Do you have a particular use case you want to develop by using graph databases? I understand your frustration since this subject has been brought up over and over again and nothing seems to move forward, but you must have some purpose. You mentined “theoretically, faster lookup”. Lookup of what?

(Mark Seal) #5

TLDR: The vocabulary is graph data and should be stored as such. The current recursive lookups are both slow and complex to write general purpose queries to find all matches.

My job is to build an automatic ETL of our EHR to OMOP instance. My frustration is that EHR data, outside of the actual demographic information, is not relational data, it is document data. The vocabulary data is not relational either, it is graph.
Whist all of the EHR and Vocabulary data can be modeled in a graph structure or a relational structure, both take more steps and add complexity, this is why I suggested OrientDB as it allows one to use a Graph-Document hybrid model. This would mean that data can live in it’s natural environment. This would allow more logical searches of data and easier ETL.
We( Cherokee Health Systems) are one of the primary grant receipts for AOU, this means that we have to run the entire ETL process every 6 weeks ( it appears that this is going to move to a faster iteration). This is a tremendous amount of data to reprocess on a regular basis.

As to the speed comment I made, I was referring to OrientDB, according to benchmarks, should be faster than NEO4J as to it allows Graph transversals from one node to another or direct lookups using a an index much like standard relational systems. @ Christian_Reich I am sorry, I was not clear on that point.

I realize that our pain point is not the same that most will have; I do not expect the entire process to change to fit into our needs. I am encouraged that others are interested in cleaning up the process.

(Luke Rasmussen) #6

Thanks all for your replies and helpful resources!!

@keesvanbochove - I will definitely check out that presentation, thank you! And we are integrating other types of data along with the OMOP, sorry for not clarifying that.

@Mark - the team I’m working with has past experience working with Neo4J so I think we will be progressing with that. But thank you for the suggestion of OrientDB. I’ll mention it to the team and investigate some myself.

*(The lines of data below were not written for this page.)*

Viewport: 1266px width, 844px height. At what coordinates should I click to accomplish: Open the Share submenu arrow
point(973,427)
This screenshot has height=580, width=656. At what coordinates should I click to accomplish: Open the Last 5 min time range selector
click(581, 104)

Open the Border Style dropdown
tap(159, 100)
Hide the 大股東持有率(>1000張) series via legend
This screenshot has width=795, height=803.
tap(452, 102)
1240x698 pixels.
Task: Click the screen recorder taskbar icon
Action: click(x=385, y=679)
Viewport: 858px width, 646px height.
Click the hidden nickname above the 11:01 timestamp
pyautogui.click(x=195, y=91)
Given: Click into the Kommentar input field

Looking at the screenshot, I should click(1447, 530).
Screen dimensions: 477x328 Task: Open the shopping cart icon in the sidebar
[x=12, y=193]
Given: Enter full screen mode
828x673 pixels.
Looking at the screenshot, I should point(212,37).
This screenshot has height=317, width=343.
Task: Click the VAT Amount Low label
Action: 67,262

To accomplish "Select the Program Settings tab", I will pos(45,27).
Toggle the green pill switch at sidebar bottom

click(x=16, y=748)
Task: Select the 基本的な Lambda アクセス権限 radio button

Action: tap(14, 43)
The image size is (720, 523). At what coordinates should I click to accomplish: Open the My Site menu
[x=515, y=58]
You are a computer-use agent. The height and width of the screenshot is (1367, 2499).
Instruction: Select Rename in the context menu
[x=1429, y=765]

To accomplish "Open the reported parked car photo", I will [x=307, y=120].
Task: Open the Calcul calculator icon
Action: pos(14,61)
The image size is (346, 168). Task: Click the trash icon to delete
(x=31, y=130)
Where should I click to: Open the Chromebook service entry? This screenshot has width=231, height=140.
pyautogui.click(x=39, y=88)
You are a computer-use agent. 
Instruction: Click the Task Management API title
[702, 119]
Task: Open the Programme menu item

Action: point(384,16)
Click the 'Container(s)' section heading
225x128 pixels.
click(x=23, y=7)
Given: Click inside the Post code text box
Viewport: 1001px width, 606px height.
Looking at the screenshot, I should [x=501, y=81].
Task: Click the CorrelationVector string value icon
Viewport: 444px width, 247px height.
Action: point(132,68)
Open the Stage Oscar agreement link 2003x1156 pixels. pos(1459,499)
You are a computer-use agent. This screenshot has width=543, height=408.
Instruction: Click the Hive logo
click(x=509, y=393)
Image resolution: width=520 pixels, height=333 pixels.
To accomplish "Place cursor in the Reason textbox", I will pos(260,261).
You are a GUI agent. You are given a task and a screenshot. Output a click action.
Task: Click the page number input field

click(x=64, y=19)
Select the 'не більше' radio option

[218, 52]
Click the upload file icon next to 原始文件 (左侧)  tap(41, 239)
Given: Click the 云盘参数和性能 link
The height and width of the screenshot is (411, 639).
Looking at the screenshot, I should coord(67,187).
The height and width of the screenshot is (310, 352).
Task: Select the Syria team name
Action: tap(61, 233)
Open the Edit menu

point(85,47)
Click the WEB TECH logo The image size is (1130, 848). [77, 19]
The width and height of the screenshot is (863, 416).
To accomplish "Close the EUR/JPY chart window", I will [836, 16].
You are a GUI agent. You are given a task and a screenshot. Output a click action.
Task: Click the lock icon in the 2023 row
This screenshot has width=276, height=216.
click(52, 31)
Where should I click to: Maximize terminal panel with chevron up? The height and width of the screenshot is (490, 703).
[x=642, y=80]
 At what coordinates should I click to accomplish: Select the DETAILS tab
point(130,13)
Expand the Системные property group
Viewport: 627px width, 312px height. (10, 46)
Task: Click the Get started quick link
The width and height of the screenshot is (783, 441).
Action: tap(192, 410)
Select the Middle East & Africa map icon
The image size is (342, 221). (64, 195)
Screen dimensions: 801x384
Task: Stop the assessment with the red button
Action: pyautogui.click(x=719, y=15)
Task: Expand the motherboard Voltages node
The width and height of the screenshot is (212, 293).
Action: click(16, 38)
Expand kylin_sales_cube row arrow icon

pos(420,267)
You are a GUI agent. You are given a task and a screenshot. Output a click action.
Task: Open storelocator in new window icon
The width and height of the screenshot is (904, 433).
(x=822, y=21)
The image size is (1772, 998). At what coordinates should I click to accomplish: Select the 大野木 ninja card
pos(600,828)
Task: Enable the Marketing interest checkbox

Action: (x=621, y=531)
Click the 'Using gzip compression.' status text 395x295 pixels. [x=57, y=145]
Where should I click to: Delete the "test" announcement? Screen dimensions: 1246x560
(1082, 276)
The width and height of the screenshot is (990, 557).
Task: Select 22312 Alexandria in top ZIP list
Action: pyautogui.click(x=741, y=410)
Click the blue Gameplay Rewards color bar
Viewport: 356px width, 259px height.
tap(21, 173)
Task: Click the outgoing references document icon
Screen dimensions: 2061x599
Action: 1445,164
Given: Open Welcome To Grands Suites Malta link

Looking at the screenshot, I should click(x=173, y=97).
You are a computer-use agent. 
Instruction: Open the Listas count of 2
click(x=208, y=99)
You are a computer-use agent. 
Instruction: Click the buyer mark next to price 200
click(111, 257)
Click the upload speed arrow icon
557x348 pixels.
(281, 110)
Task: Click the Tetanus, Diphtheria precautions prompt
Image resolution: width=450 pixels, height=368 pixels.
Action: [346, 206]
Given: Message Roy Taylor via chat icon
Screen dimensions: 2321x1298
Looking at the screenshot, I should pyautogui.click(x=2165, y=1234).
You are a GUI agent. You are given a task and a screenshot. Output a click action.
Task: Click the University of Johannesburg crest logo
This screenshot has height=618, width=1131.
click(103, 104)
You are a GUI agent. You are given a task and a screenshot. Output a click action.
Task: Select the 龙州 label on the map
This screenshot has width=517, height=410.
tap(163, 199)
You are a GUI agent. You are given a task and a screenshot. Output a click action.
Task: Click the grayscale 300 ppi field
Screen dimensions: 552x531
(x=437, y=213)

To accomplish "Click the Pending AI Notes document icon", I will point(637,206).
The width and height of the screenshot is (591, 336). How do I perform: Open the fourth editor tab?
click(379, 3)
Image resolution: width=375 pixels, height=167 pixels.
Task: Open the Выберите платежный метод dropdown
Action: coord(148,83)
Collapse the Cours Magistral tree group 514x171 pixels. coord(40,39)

@Christian_Reich - we’re hoping to be able to traverse and discover more complex relationships/patterns across a graph structure, but I certainly appreciate your question “why?” We are tracking performance and fit to purpose of this as we progress with the project, but getting started with some hands-on experience will help us validate it further.

(Andrew Williams) #7

I suspect that the current work in N3C to link COVID data in OMOP form to the knowledge bases and ontologies used in NIH Translator projects will build some of what’s needed to do the work you are interested. Whether OMOPed vocabs get represented in Neo4J or not, this work will enable analyses that require a graph representation to utilize clinical data in OMOP form. It’s evolving work but I think has a variety of important use cases of interest to the OHDSI community. Other at your shop are involved. It would be great to keep on top of its implications and value for OHDSI and help this community decide whether and how push mature solutions developed in N3C and Translator toward new or extended OHDSI tools, CDM modules etc.